WHAT TO WORK ON
Reproduce each of the rows below word for word, leaving out the pictures.

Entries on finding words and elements
- - -

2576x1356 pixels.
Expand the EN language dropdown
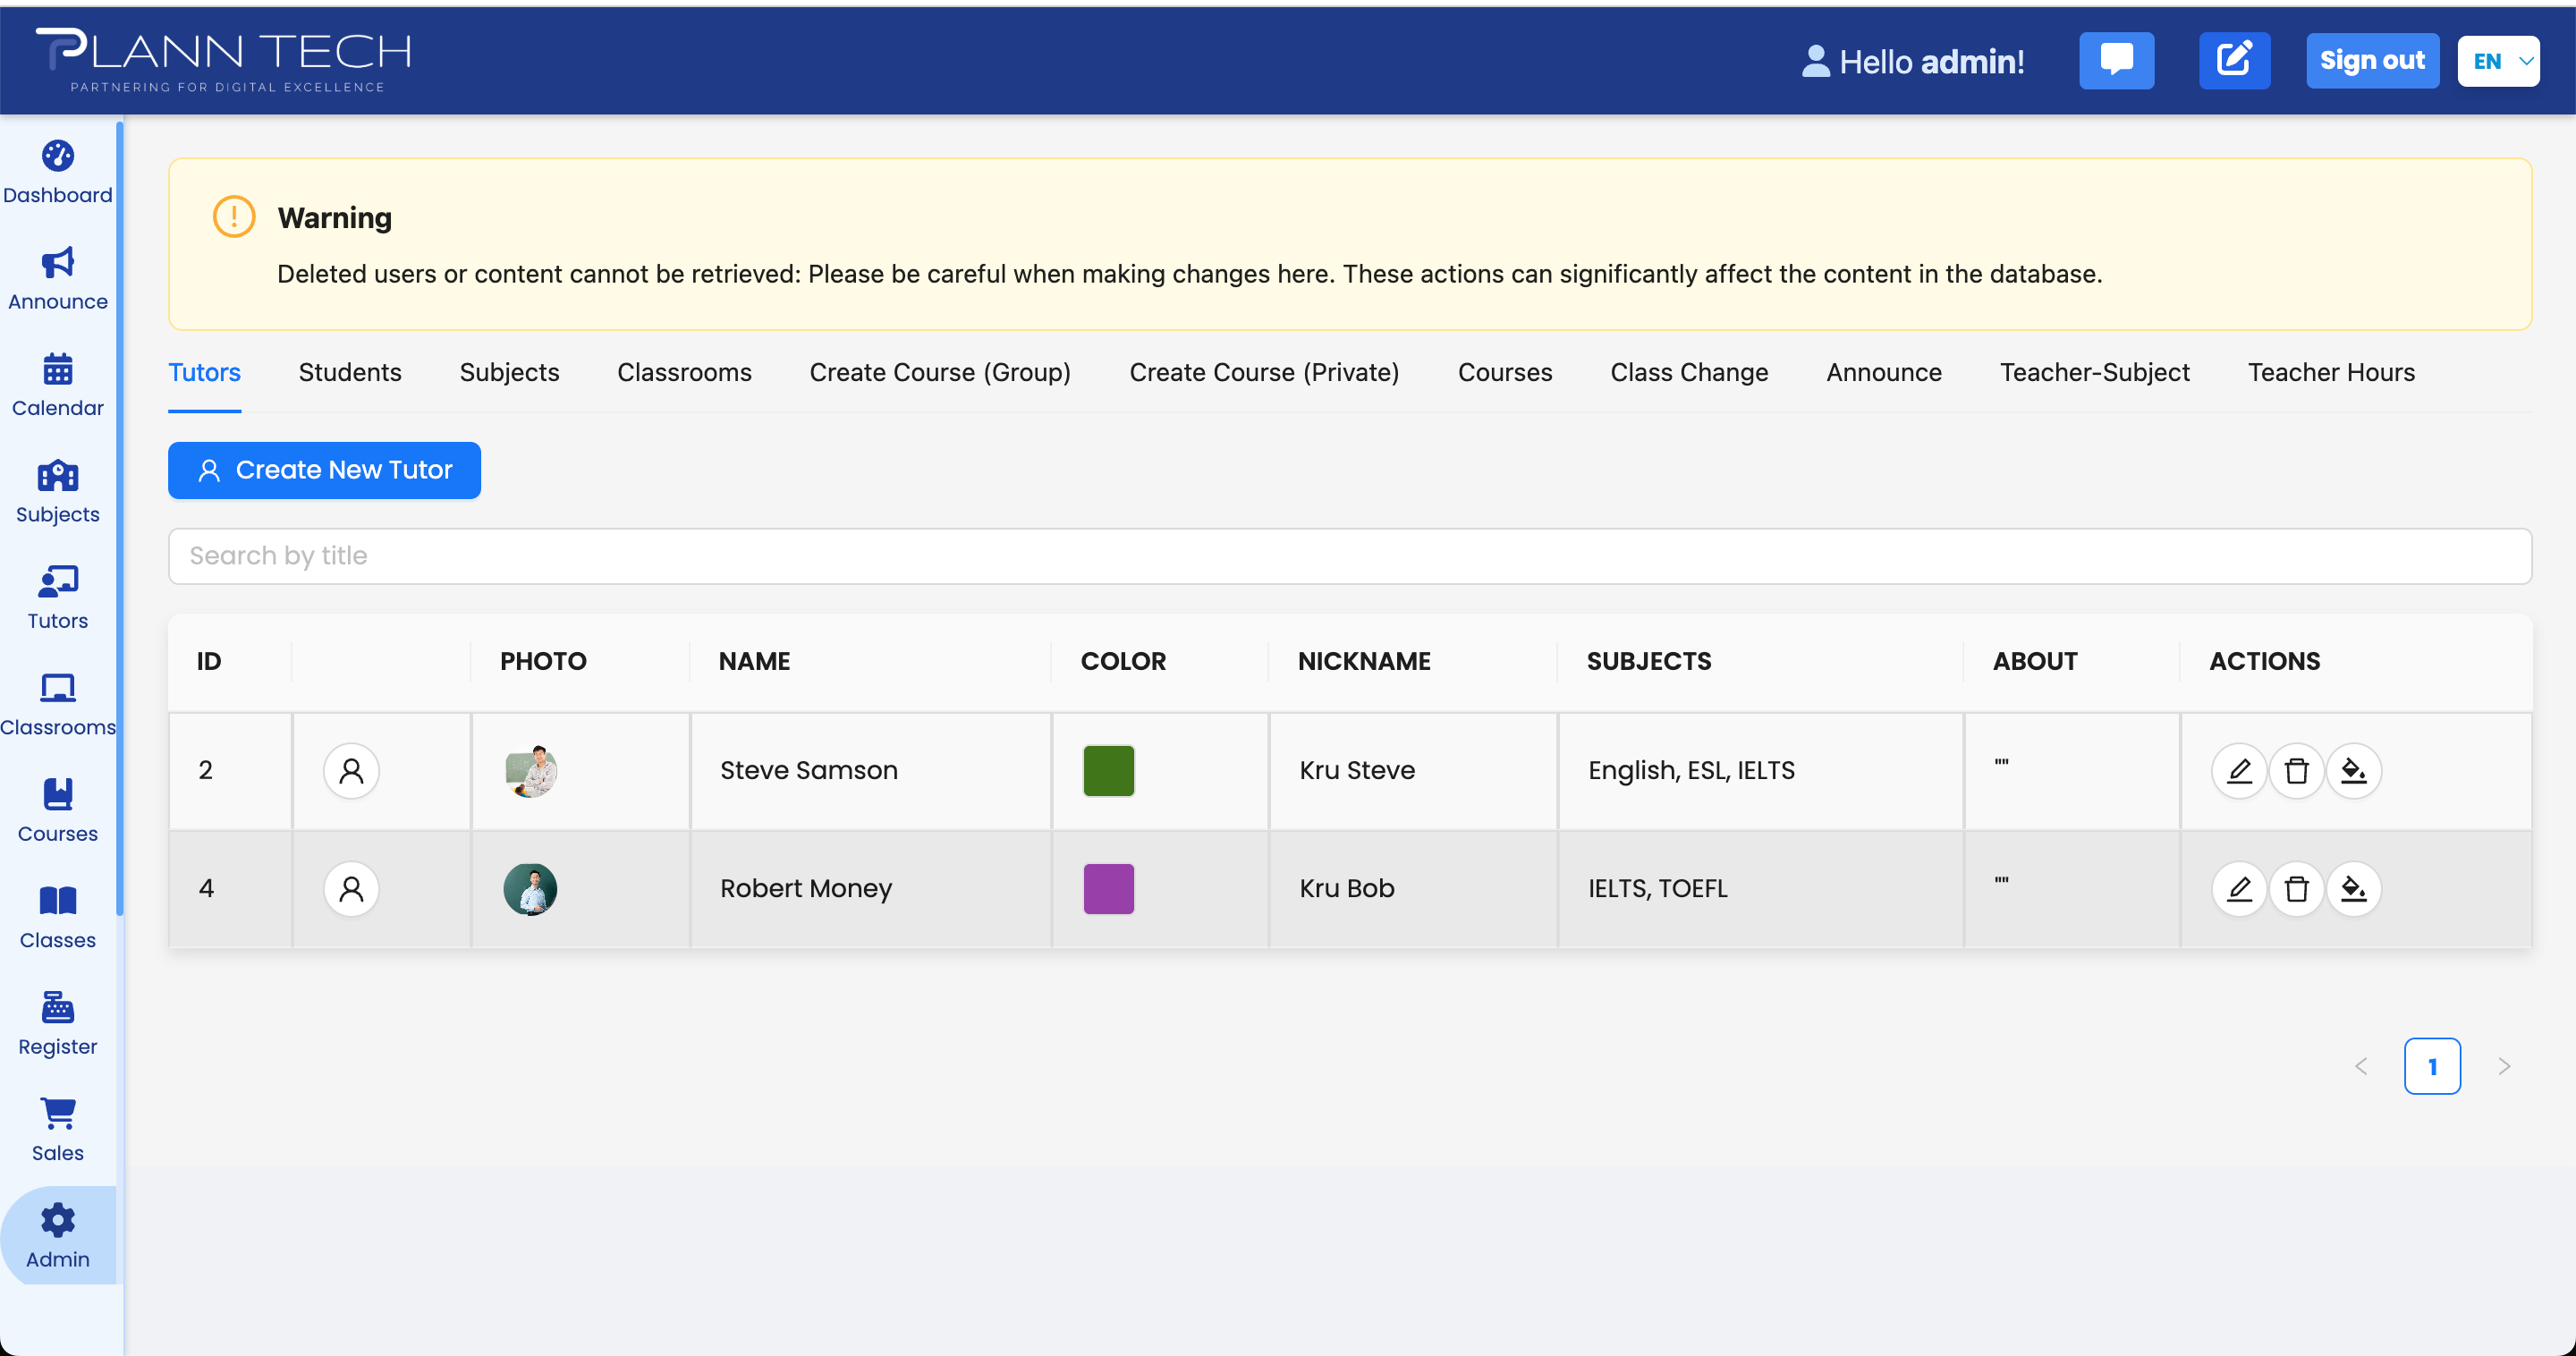click(x=2497, y=61)
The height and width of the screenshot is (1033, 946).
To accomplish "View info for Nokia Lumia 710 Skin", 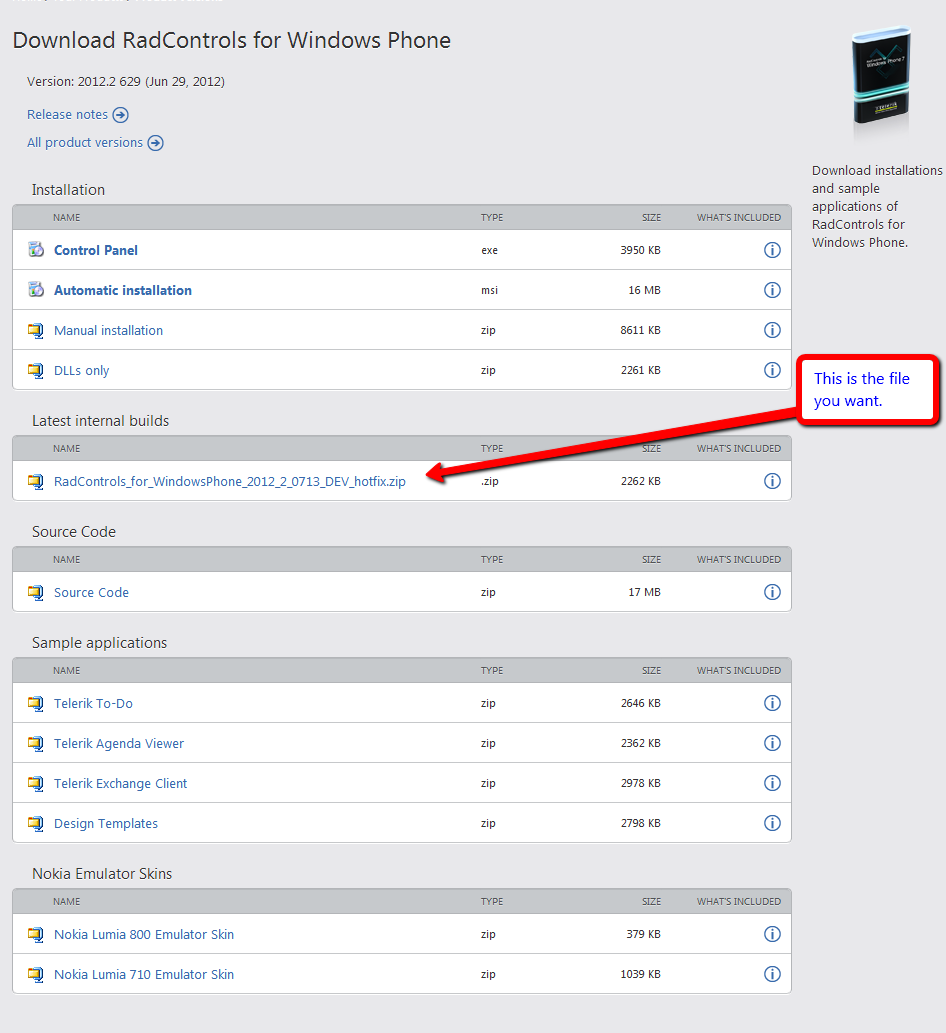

- - -

ANSWER FOR THE TASK
2576x1356 pixels.
Expand the EN language dropdown
click(x=2497, y=61)
The height and width of the screenshot is (1033, 946).
To accomplish "View info for Nokia Lumia 710 Skin", 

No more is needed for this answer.